Dr Andrea Aparicio Castro, University of Oxford
Department of Sociology (42-43 Park End Street) or MS Teams
Please join either in person or online. For in-person attendees, the talk will be preceded by a light lunch at 12.15pm.
Please email comms@sociology.ox.ac.uk with any questions.
Abstract
This talk presents a Bayesian framework for estimating international migration flows using imperfect and partially observed data. Migration statistics are often fragmented across sources and time, with substantial undercounting and measurement error, limiting their usefulness for understanding migration systems. Focusing on migration corridors between the EU-27 and the UK from 2011 to 2022, I show how traditional demographic data can be integrated with digital trace data to improve the estimation of migrant stocks and, subsequently, migration flows.
The approach proceeds in two stages. First, Bayesian hierarchical models are used to estimate observed and unobserved migrant stocks by combining census-based sources with social media data. Second, these stock estimates are used as inputs to derive consistent estimates of migration flows across corridors and over time. The talk introduces key concepts such as migration systems, corridors, and the stock–flow relationship, and illustrates how Bayesian modelling enables uncertainty quantification and comparability across data sources. I conclude by discussing implications for migration research and official statistics.
Biography
Andrea is a Senior Research Fellow in Bayesian Digital Demography at the Leverhulme Centre for Demographic Science (LCDS), where she joined in 2024. At LCDS, Andrea leads the development of statistical and computational Bayesian methods to estimate and nowcast populations in places affected by war and crisis, supporting international humanitarian response.

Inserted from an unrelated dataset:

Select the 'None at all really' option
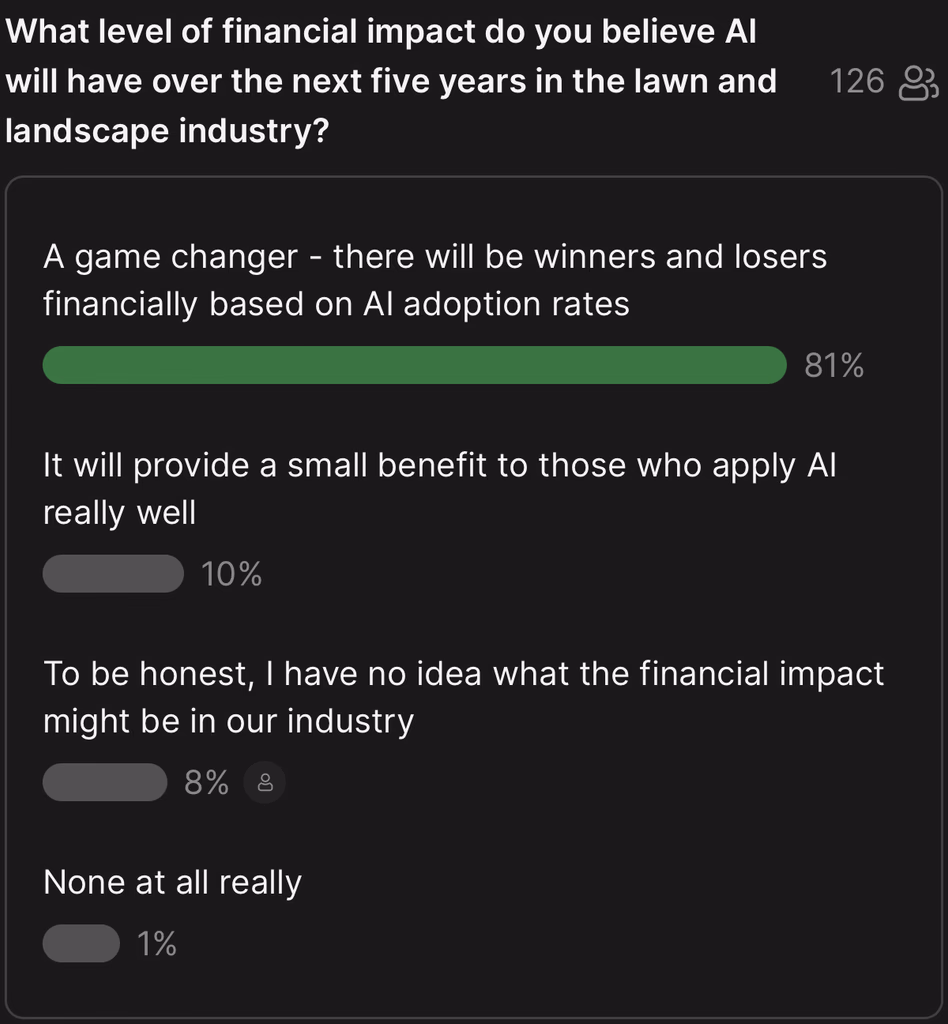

Andrea has a PhD and an Honorary Research Fellowship in Social Statistics from the University of Manchester. She is also accredited as a Teaching Fellow of the Advance Higher Education Institution. Her research focuses on developing statistical methods that integrate and combine traditional and new forms of data from multiple sources to estimate and forecast demographic events, with an emphasis on migration and mobility. She works primarily within the Bayesian framework, which enables her to correct measurement errors and systematic biases, as well as to impute and smooth out imperfect data.